How can I download a file from a host I can only SSH to through another host?
If you have a recent OpenSSH (8.0) locally, you can use the -J (jump) switch:
scp -J user@intermediate user@target:/path
With older versions (but at least 7.3), you can use ProxyJump directive, either on command-line:
scp -o ProxyJump=user@intermediate user@target:/path
or in ssh_config file, as the answer by @Ángel shows.
There are other options like ProxyCommand or port forwarding, which you can use on even older versions of OpenSSH. These are covered in Does OpenSSH support multihop login?

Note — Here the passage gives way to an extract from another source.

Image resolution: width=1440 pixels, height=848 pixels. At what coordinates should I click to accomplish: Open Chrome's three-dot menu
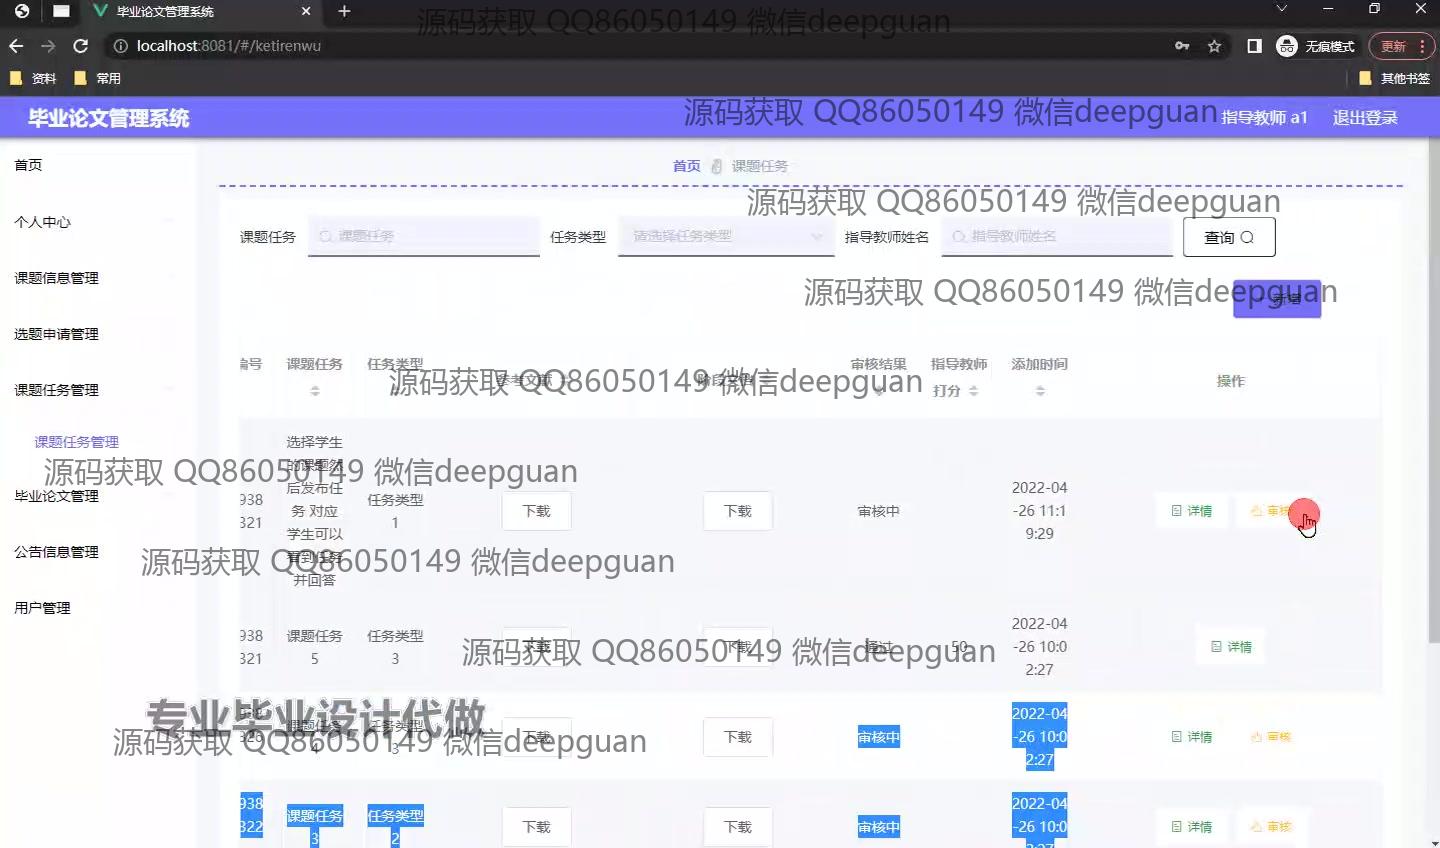click(x=1421, y=45)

The previous answers mention how to use the ProxyJump directive (added in OpenSSH 7.3) to connect through an intermediate server (usually referred to as the bastion host), but mention it just as a command line argument.
Unless it is a machine you won't be connecting in the future, the best thing is that you configure it on ~/.ssh/config.
I would put a file like:
Host office-machine
Hostname yochay-machine.internal.company.local
ProxyJump bastion-machine
Host bastion-machine
Hostname organization-server.company.com
...
If you are using an earlier version of OpenSSH which doesn't support ProxyJump, you would replace it with the equivalent:
ProxyCommand ssh -W %h:%p bastion-machine
and if your local ssh version was a really ancient one that didn't support -W:
ssh bastion-machine nc %h %p
although this last one requires that the bastion machine has nc installed.
The beauty of ssh is that you can configure each destination on the file, and they will stack very nicely. Thus you end up working with office-machine as the hostname on all the tools (ssh, scp, sftp...) as they were direct connects, and they will figure out how to connect based in the ssh_config. You could also have wildcards like Host *.internal.company.local to make all hosts ending like that going through a specific bastion, and it will apply to all of them. Once configured correctly, the only difference between doing one hop connections or twenty would be the slower connection times.
Sometimes we can just use the pipeline. That time is today.
ssh -A user@host1 ssh user@host2 cat filename > filename
You can upload too
ssh -A user@host1 ssh user@host2 cat \\\> filename < filename
Yeah there are other solutions involving proxying, etc. but knowing how to do this is useful.